L’interdiction de ce cumul devrait faire partie du « plan » dont le ministre responsable des Institutions démocratiques se fait à juste titre le héraut « afin de rétablir la confiance des citoyens envers la politique ». Et, parti sur cet élan, pourquoi s’arrêter ? Tant qu’à revoir la Loi sur les conditions de travail des parlementaires, pourquoi ne pas faire un ménage dans l’accumulation semi-séculaire de primes et d’indemnités de fonctions ? Le gouvernement actuel n’a heureusement pas abusé avec seulement 12 adjoints parlementaires (peut-être par manque de main-d’œuvre !) mais ne faudrait-il pas en limiter le nombre de ces postes souvent perçus comme sinécures pour éviter qu’il ne remonte à 18-20 ? De plus, a-t-on besoin de 15 personnes payées 13 000 $ pour présider les séances de commission quand les présidents et vice-présidents ne peuvent officier ? Les présidents de séance se sont partagé une trentaine de ces séances « orphelines », en moyenne, ces dernières années : ça ne fait pas beaucoup de séances par président, ni d’heures de travail, au rythme de trois heures en moyenne par séances.
Pour rétablir la confiance, ne faudrait-il pas, de façon plus générale, pratiquer la transparence sur tout ce qui touche les conditions de travail des parlementaires (indemnités, allocations, pensions, etc.), comme c’était le cas autrefois, bien avant la loi dite « d’accès à l’information », ainsi que les décisions du Bureau de l’Assemblée nationale en cette matière? Dans Le Devoir du 3 décembre dernier, l’un des rédacteurs de la Loi sur l’accès aux documents des organismes publics et sur la protection des renseignements personnels, Me Jules Brière, exprimait d’intéressantes observations sur ce qu’il est advenu de son « œuvre » (http://www.ledevoir.com/societe/actualites-en-societe/365450/trente-ans-et-deja-vieille) : « La loi, disait-il, semble avoir perdu son sens originel en s’affichant davantage comme un outil de contrôle et d’obstruction […]. Actuellement, elle laisse un peu trop de latitude au gouvernement, ce qui va à l’encontre de ce qui avait été prévu en 1982. Plusieurs aspects doivent être remodelés, et ce, afin de remettre l’intérêt public et la transparence au centre de cette loi ».

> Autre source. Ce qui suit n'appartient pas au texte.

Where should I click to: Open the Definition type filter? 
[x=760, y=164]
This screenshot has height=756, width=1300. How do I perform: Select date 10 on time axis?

Une transparence, ajoutait Le Devoir, « que la commission Charbonneau a certainement confortée dans les derniers mois et qu’invoquent également de plus en plus les tenants d’une nouvelle gouvernance et défenseurs de l’intérêt public qui, comme M. Brière, estiment qu’elle est un des préalables pour redonner confiance aux citoyens dans leurs institutions démocratiques ».